Here, we discuss the sign test for one sample in R with interpretations, including, test statistics, p-values, and confidence intervals.
The sign test for one sample in R can be performed with the
SIGN.test()
function from the "BSDA" package.
The sign test for one sample can be used to test whether the median of the population an independent random sample comes from is equal to a certain value (which is stated in the null hypothesis) or not. It is a non-parametric alternative to the one sample t-test.
In the sign test for one sample, the test statistic is based on the signs of the observed values minus the null hypothesis median. It is the number of observations greater than the null hypothesis median, and inference is based on binomial distribution.
Question | Is the median equal to \(m_0\)? | Is the median greater than \(m_0\)? | Is the median less than \(m_0\)? |
Form of Test | Two-tailed | Right-tailed test | Left-tailed test |
Null Hypothesis, \(H_0\) | \(m = m_0\) | \(m = m_0\) | \(m = m_0\) |
Alternate Hypothesis, \(H_1\) | \(m \neq m_0\) | \(m > m_0\) | \(m < m_0\) |
To use the SIGN.test()
function form the "BSDA" package,
first install the package, then load it as follows:
# Create the data for the sign test for one sample
data = c(1.3, 0.5, -0.4, 1.4, -1.5, 0.5)
# Run the sign test for one sample with specifications
SIGN.test(data, alternative = "two.sided",
md = 0, conf.level = 0.95)
One-sample Sign-Test
data: data
s = 4, p-value = 0.6875
alternative hypothesis: true median is not equal to 0
95 percent confidence interval:
-1.39 1.39
sample estimates:
median of x
0.5
Achieved and Interpolated Confidence Intervals:
Conf.Level L.E.pt U.E.pt
Lower Achieved CI 0.7812 -0.40 1.30
Interpolated CI 0.9500 -1.39 1.39
Upper Achieved CI 0.9688 -1.50 1.40
Argument | Usage |
x | Sample data values |
md | Population median value in null hypothesis |
alternative | Set alternate hypothesis as "greater", "less", or the default "two.sided" |
conf.level | Level of confidence for the test and confidence interval (default = 0.95) |
# Create data
data = rnorm(100)
# Create object
sgnt_object = SIGN.test(data, alternative = "two.sided",
md = 0, conf.level = 0.95)
# Extract a component
sgnt_object$statistic
s
52
Test Component | Usage |
sgnt_object$statistic | Test-statistic; number of values greater than the median |
sgnt_object$p.value | P-value |
sgnt_object$estimate | Point estimate or sample median |
sgnt_object$conf.int | Confidence interval |
The sign test for one sample has test statistics, \(S\), of the form:
\[S = \sum_{i=1}^n I_{(x_i-m_0)>0},\]
which is the number of observations greater than the null hypothesis median.

**Things to do:**
a: List every argument of SIGN.test() that appears in the argument table of the sign test tutorial.
b: Continue the sign test tutorial from the point where it stops.

**Recorded information:**
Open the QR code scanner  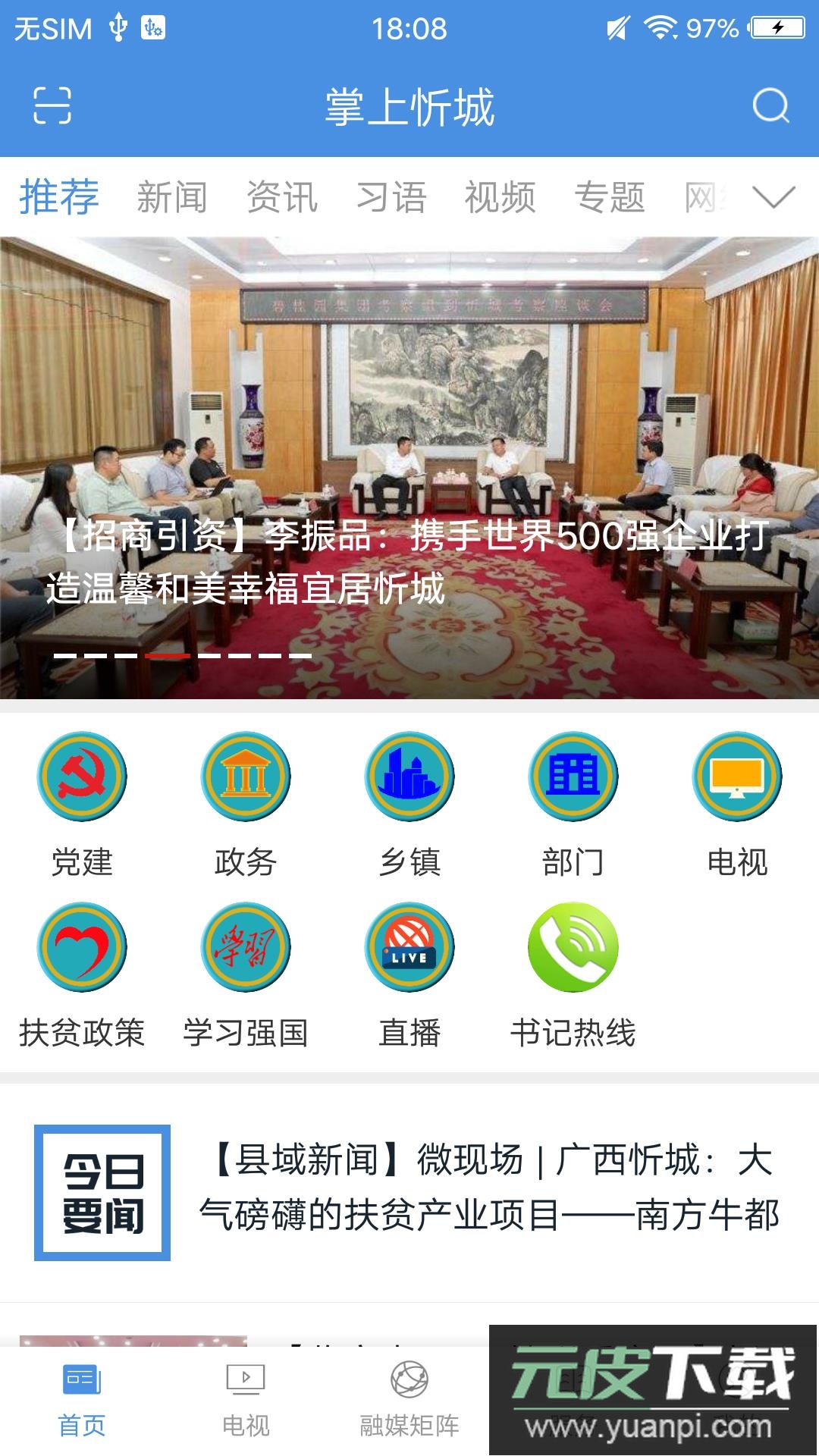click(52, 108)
* * *
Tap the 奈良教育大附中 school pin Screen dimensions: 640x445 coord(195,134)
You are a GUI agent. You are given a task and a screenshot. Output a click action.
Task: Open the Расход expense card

**Answers in order:**
a: x, md, alternative, conf.level

b:
For \(n_d\) which is the number of non-zero \((x_i - m_0)\), inference on \(S\) is based on the binomial distribution with \(\text{size} = n_d\) and \(\text{prob} = 0.5\).
\(x_i's\) are the sample values,
\(m_0\) is the population median value to be tested and set in the null hypothesis,
\(I_{(x_i-m_0)>0}\) is \(1\) when \((x_i-m_0)>0\) and \(0\) otherwise, and
\(n\) is the sample size.
See also the Wilcoxon signed rank test for one sample and the sign test for paired samples.
Enter the data by hand.
For the following null hypothesis \(H_0\), and alternative hypothesis \(H_1\), with the level of significance \(\alpha=0.05\).
\(H_0:\) the population median is equal to 0 (\(m = 0\)).
\(H_1:\) the population median is not equal to 0 (\(m \neq 0\), hence the default two-sided).
Because the level of significance is \(\alpha=0.05\), the level of confidence is \(1 - \alpha = 0.95\).
The SIGN.test()
function has the default
alternative as "two.sided", the default median as
0, and the default level of confidence as
0.95, hence, you do not need to specify the "alternative",
"md", and "conf.level" arguments in this case.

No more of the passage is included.